Manuel Toharia. Periodista científico y escritor. Director del Museo de las Ciencias Príncipe Felipe. Ciudad de las Ciencias, Valencia.
Todos los años estamos igual: a finales de marzo o de octubre se cambia la hora, adelantando o retrasando el reloj sesenta minutos. Parece una nadería, pero molesta y disturba.

Y, además, lo más probable es que no sirva para nada porque el supuesto ahorro energético derivado de esa medida todavía está por ver, y por calcular. Se asume, sí; pero nadie lo ha demostrado.
Y si ese cambio de hora es beneficioso para un país nórdico, el sentido común nos deja entender que no puede serlo igualmente en Italia o España, con costumbres, climas y horas de sol diurno tan dispares.

Durante el verano, los días son mucho más largos en todas partes, y tanto más cuanto más cerca del polo. Intentar adaptar la vida social a ese cambio que progresivamente se va produciendo de diciembre a junio, y en sentido inverso de junio a diciembre, es cosa condenada al fracaso. Y más cuando se trata de armonizar países con costumbres, climas y actividades tan diferentes como, por ejemplo, Noruega, Grecia, Alemania, España... la verdad es que la vida sigue igual esté el Sol fuera o sea noche cerrada. Es más, la mayor parte de la vida que hacemos los habitantes de los países desarrollados tiene lugar en interiores, donde da igual que haya luz solar o no. Un buen ejemplo son los grandes almacenes, o las grandes superficies, en ellas, el consumo energético es independiente del horario solar, u oficial.

El problema se reduce, en última instancia, al saldo entre energía ahorrada en el crepúsculo vespertino y energía gastada en el crepúsculo matutino. En esencia, consiste en saber cuántos trasnochadores y cuantos madrugadores ahorran, y consumen, energía; incluyendo en el cálculo, por supuesto, a todas las industrias, los comercios, los servicios y actividades de todo tipo, la vida doméstica y de ocio, y así sucesivamente.

Pero, además, estas cuentas hay que hacerlas no sólo en España y en sus diferentes regiones -de climas y costumbres tan dispares: ¿cómo comparar la vida andaluza con la del norte de Galicia?-, sino también en todos los países donde se hace el cambio horario a la vez; en Europa y en Estados Unidos... Así, en promedio, lo obvio es que por un lado se gana lo que por otro se pierde...

En todo lo que antecede no hemos incluido las molestias y los gastos inherentes al cambio de hora en sí mismo.

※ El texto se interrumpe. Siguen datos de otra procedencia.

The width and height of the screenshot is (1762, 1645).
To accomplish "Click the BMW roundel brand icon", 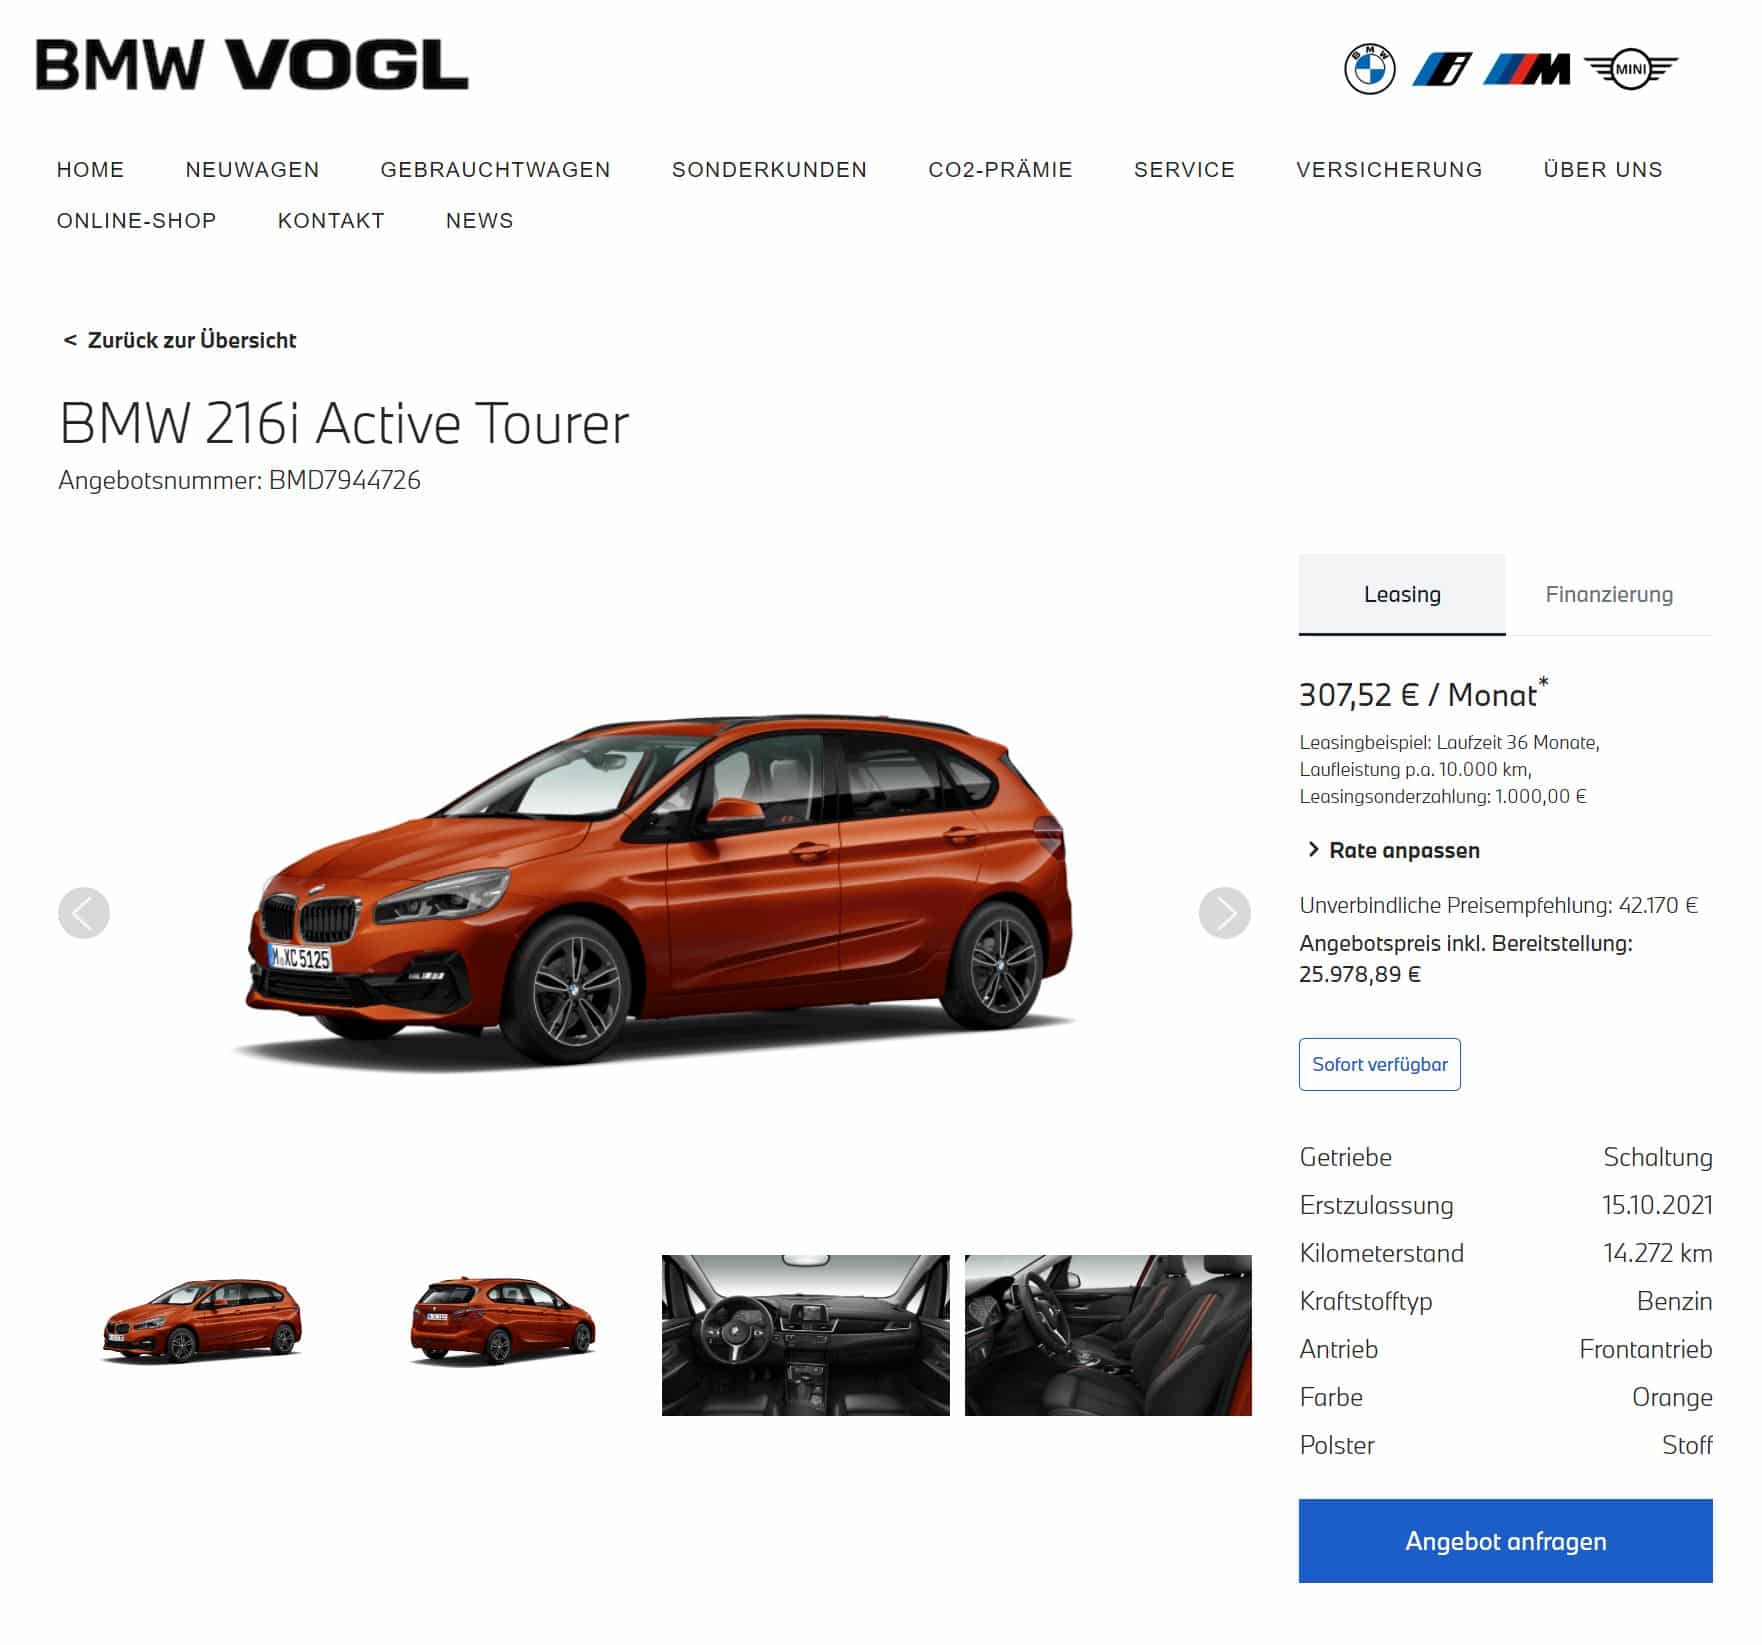I will pyautogui.click(x=1369, y=69).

Molestias que no son nada desdeñables, y gastos que, en los transportes públicos, por ejemplo, también son bastante significativos. Podría incluso ocurrir que el saldo antes aludido –la diferencia de lo que se ahorra por un lado y se gasta de más por otro– fuese incluso negativo. Y aun más negativo si se le añaden las molestias y gastos directamente ocasionados por la medida. Una medida que se hizo internacional a principios de siglo, cuando la vida urbana, industrial y agrícola nada tenían que ver con la actual...

Entonces, ¿por qué perder tiempo y dinero con los cambios de hora? Adoptemos de una vez una hora civil, la que sea (la solar, la solar con una hora añadida, la solar con dos horas añadidas), y no la cambiemos ya nunca más.

El problema es que hay que deshacer el camino andado durante decenios, y convencer ahora a todos los países de que esto del cambio de hora no sirve para nada. Con la inercia administrativa vigente en todas partes, mucho me temo que seguiremos oyendo a las autoridades repetir como loritos eso tan socorrido de que “por razones de ahorro energético...”. Lástima.